The great Puerto Rican troubadours
--careers beginning or covering the 1930-1939 decade
In 1930, the Cuarteto Flores (of Pedro Flores) records a song in aguinaldo truya style interpreted by Pedro Marcano, Ramón Quirós and Fallito. Even though these artists weren't-- strictly speaking--troubadors, their interpretation of traditional music was routine for popular groups of the period, especially during the Nativity season.
Some of the songs that Chuito el de Cayey put on record with the Conjunto Industrias Nativas for this period was Mi Mulata [My Dark-Skinned Girl] and Cerca de Cayey [Near the town of Cayey], excerpted below .

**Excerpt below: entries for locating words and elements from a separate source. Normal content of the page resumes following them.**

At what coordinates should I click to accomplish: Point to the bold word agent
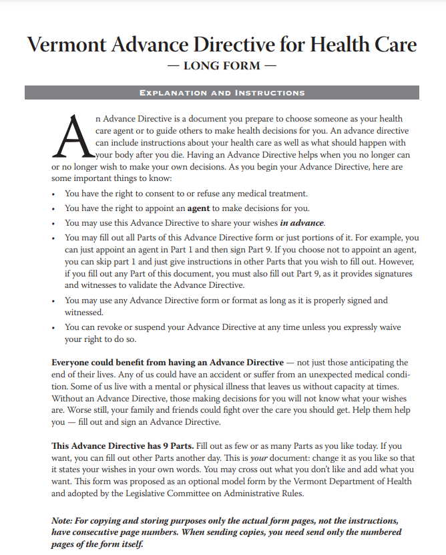pyautogui.click(x=199, y=208)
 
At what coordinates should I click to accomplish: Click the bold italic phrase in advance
pyautogui.click(x=302, y=222)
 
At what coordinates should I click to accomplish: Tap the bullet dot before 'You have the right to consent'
pyautogui.click(x=53, y=194)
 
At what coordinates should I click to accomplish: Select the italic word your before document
pyautogui.click(x=258, y=457)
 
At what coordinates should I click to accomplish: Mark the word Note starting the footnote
pyautogui.click(x=62, y=520)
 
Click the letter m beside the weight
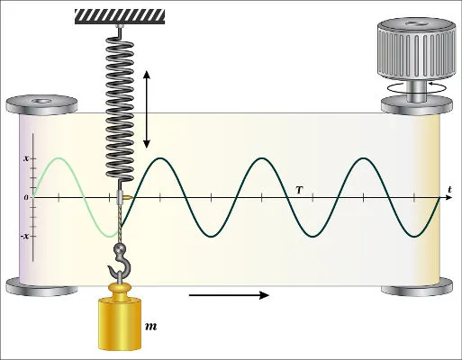coord(151,327)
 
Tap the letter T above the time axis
coord(299,190)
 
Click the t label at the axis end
coord(449,189)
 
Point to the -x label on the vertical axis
coord(25,236)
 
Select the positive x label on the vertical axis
coord(26,158)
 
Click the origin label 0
coord(26,197)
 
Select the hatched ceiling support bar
coord(120,16)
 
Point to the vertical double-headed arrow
coord(147,109)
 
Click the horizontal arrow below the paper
coord(229,295)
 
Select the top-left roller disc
coord(41,104)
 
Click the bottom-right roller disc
coord(417,287)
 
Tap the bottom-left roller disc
coord(41,287)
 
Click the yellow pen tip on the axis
coord(127,197)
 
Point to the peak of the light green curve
coord(59,158)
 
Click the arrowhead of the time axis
coord(449,197)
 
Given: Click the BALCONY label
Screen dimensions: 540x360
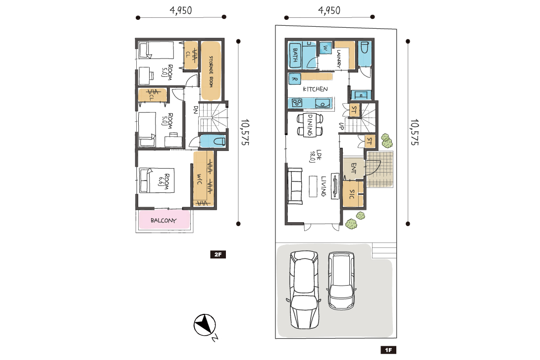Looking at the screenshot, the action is [x=163, y=220].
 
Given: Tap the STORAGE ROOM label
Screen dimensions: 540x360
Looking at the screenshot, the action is [x=211, y=71].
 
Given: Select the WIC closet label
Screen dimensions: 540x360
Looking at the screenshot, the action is [x=199, y=179].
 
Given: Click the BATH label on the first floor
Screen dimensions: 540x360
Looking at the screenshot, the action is [x=295, y=55].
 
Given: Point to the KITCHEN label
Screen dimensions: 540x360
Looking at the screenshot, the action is [x=315, y=89].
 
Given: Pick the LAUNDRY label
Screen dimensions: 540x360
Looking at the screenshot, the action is [x=339, y=59].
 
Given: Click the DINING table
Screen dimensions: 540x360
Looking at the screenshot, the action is [x=310, y=124].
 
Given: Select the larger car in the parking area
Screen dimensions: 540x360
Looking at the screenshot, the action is [x=304, y=290].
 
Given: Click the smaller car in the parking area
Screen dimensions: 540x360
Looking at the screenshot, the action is [x=341, y=281].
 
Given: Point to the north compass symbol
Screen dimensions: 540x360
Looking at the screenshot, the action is [x=205, y=325].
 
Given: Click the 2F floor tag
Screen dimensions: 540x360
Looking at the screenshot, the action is [x=218, y=254].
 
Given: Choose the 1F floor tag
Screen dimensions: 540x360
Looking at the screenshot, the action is [x=388, y=350].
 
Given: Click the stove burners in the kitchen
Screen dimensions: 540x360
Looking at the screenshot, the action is [x=297, y=103].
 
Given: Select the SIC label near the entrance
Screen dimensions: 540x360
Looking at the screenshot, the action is [x=352, y=194].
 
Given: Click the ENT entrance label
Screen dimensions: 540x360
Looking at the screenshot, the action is [x=354, y=168].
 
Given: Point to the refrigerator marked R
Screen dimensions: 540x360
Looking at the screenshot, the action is [x=294, y=79].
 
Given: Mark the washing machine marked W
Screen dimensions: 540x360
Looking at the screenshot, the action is [x=325, y=48].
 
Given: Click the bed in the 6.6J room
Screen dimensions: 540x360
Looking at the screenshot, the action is [x=157, y=180].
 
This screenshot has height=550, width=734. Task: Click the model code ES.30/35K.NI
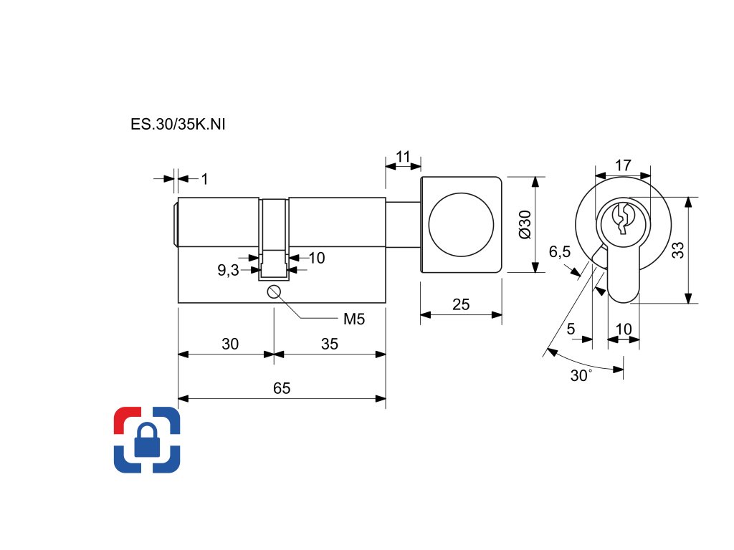pyautogui.click(x=178, y=124)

1-José Luis Torregrosa, Historia de la Radio
Chuíto el de Bayamón
Chuíto de Bayamón opens a furrow for the seeds of the Décima by becoming the "dean of the traditional singers" with the Conjunto Industrias Nativas of don Felo and the Maestro Ladí, over the airwaves of WKAQ in 1932-35.
Chuíto sings Si Yo Fuera Alcalde, [If I were the Mayor], backed by his Trío Cialeño. The wonderful cuatro backing is provided by the great Francisco "Panchón" Ortiz Piñeiro.
Originally from Cidra, Puerto Rico, Natalia became the "dean of country song" on Puerto Rican radio. She recorded several numbers, mostrly controversias [bouts of teasing insults between troubadours] with Chuíto el de Bayamón and with Ramito.
Natalia and Chuíto together sing Llegó Chuíto y Natalia:
Here comes Ladí, Natalia y Chuíto...so that my little town can see the whole groupa / The first group that played its first song/ On the first station that there ever was in this land/ before there was television."
Natalia and Claudio Ferrer singing a controversia with relish titled Entre Suegra y Yerno [Between a Mother in law and a Son in law]. You can hear the deep voice of what may be a bordonúa in the background.
Jesús Ríos Robles
Chuíto el de Cayey
One of the best décima improvisers of his time and perhaps of all time.
Listen to Chuíto de Cayey with the conjunto Industrias Nativas en Cerca de Cayey [Near Cayey] (1933).
Visit our page dedicated to Jesús Ríos Robles here.
A popular radio program kind of like a jíbaro Amos and Andy show, was originally titled Compay Sico y Compay Tello. They were three performers: Manolín Martínez, Jesús Rivera Pérez (Mano Meco) and Modesto Navarro who made up this seminal radio program, which transmitted the music of the most brilliant performers of Puerto Rican country music on radio station WKAQ across the entire Island, beginning in 1932.
Listen to a funny repartee [in Spanish] of the three jíbaros before a judge, concluding with a mazurca:
Compay Tello: Well, mister judge, it so happens that I was so busy watching Compay Sico, who is a glutton, to make sure he wouldn't gobble up all the food we had prepared for the invited guests.
The recording Seis Caliente, with Davilita and José Vilar, was used as the theme song introducing the program for several years. In one spot the lyrics go, "...because I must end, because the record's come to its finish, and Pérez is in a big rush", referring to the announcer Jesús Rivera Pérez.